> [BRIEF] Count the lines in the data below that contain the string "Instruction", matching case exactly. Give only the number.

> [STORED RECORDS]
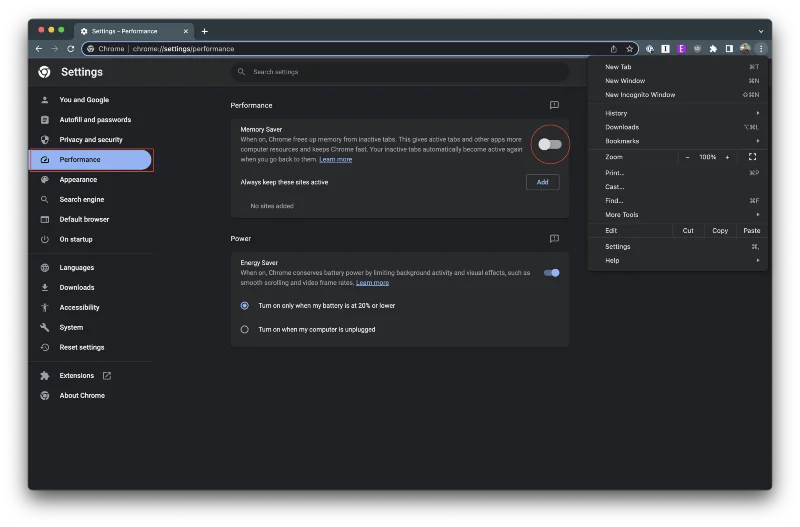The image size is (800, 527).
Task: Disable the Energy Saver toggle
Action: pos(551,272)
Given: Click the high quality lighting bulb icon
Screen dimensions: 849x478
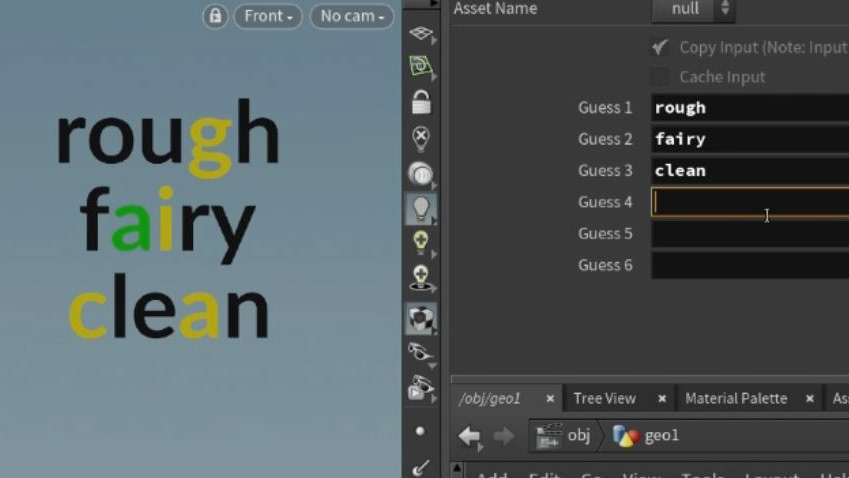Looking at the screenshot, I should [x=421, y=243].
* * *
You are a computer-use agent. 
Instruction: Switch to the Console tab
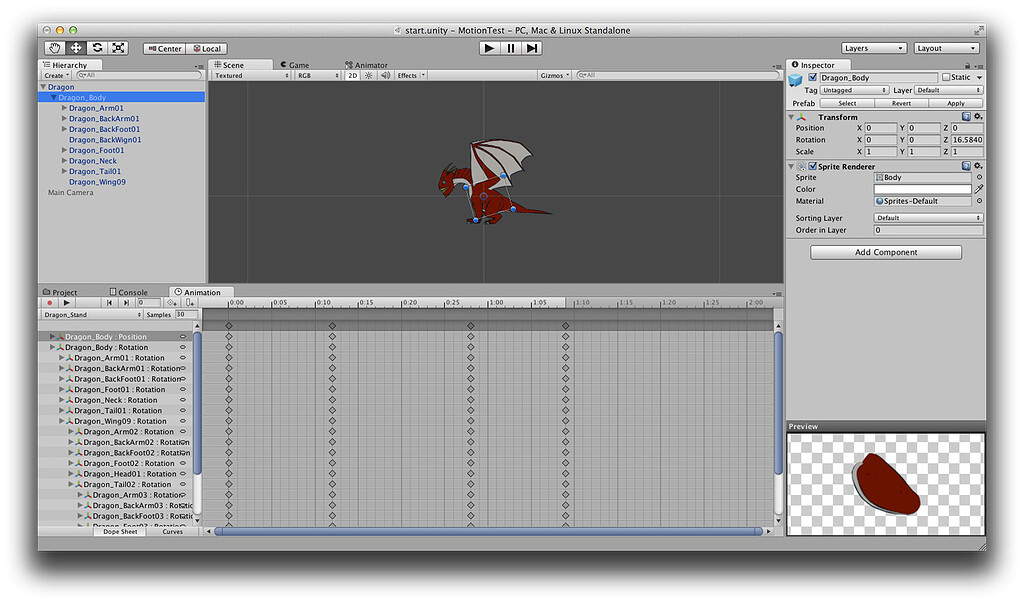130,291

> [THE OUTPUT] 1